Most reporters are not discouraged from using social media. The Associated Press’ “Social Media Guidelines For AP Employees, Revised July 2012” clearly states that “all AP journalists are encouraged to have accounts on social networks.” Reuters’ Handbook of Journalism also states, “we want to encourage you to use social media approaches in your journalism” and immediately adds, “but we also need to make sure that you are fully aware of the risks — especially those that threaten our hard-earned reputation for independence and freedom from bias or our brand.” The fact of the matter is that journalists who work for a recognized news organization in the public eye are subject to scrutiny. It is the company’s way of ensuring their own reputation, as well as their reporters in the journalism community.

Another point to be made is the fact that the Internet is not a secure environment. It is difficult to know who is actually behind the screen using the social media. In a study on journalists and social media, a male private radio journalist, “CZ,” was quoted as saying, “Trustworthiness is the issue. I do not see the face of the person, I do not know if they are being sincere and honest.” The reliability of a 140-character twitter post or Facebook status update, for example, is questionable.

The protection of the journalists themselves is an issue, as seen in a number of company policies, as well as in the study conducted. The Wall Street Journal’s policy includes the point, “Don’t discuss articles that haven’t been published, meetings you’ve attended or plan to attend with staff or sources, or interviews that you’ve conducted.” Certain information is not meant for the public, and should therefore be kept off social media sites, because nothing is private once it is on the Internet. In the same study as mentioned above, a female private TV journalist, “UK,” states “people not distinguishing between social media and their personal life and day job…there definitely are dangers for journalists in that sense.” It is important to remain professional and respectful because anything published online, even if it is intended to be private, has the ability to become public.

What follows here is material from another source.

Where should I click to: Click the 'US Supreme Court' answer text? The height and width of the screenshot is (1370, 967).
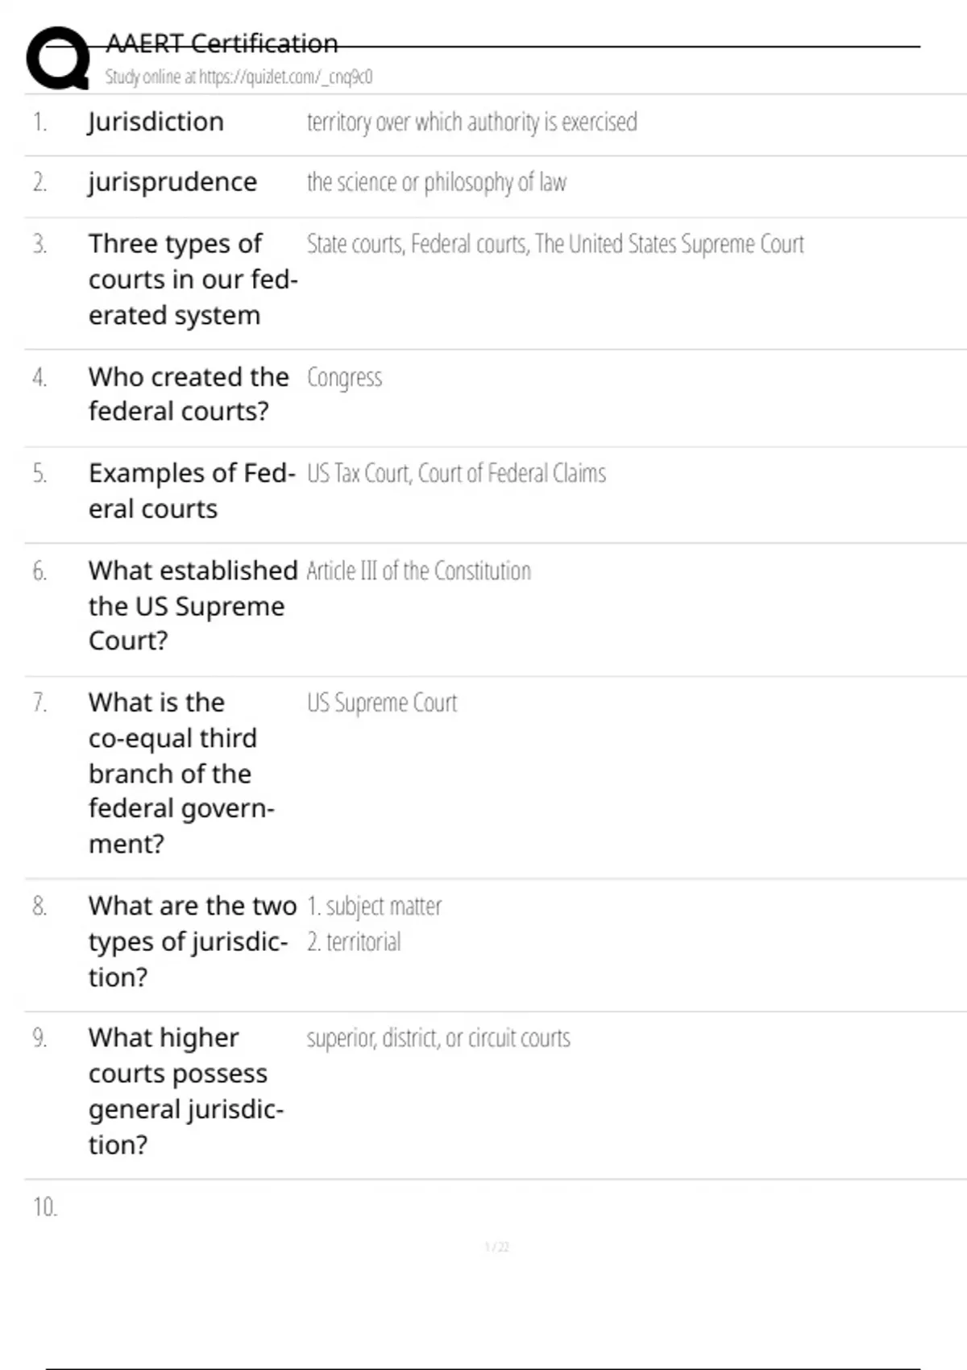(381, 704)
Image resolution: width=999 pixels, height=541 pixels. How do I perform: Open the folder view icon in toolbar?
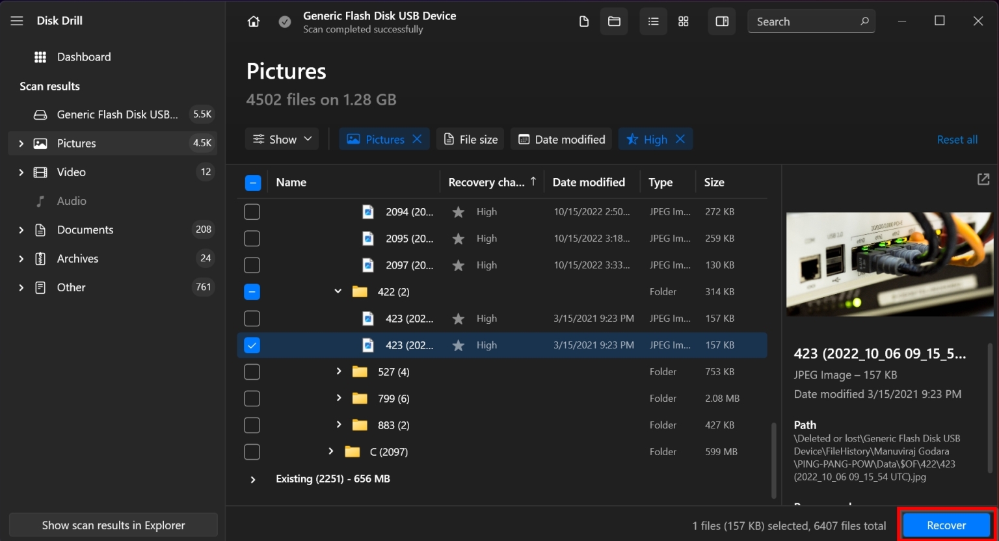[x=614, y=21]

Finally, according to an article on the Associated Press, entitled “AP tells staff not to scoop the wire on Twitter,” Twitter should not be used to announce a story in real-time before the news outlet gets a chance to put it out because “what good is a news wire if the information on it is old news?” From an economic standpoint, if a reporter is given the opportunity to send out a tweet before the credible news source which they represent sends it out to public, then there would be no reason to buy a newspaper or pay for any news.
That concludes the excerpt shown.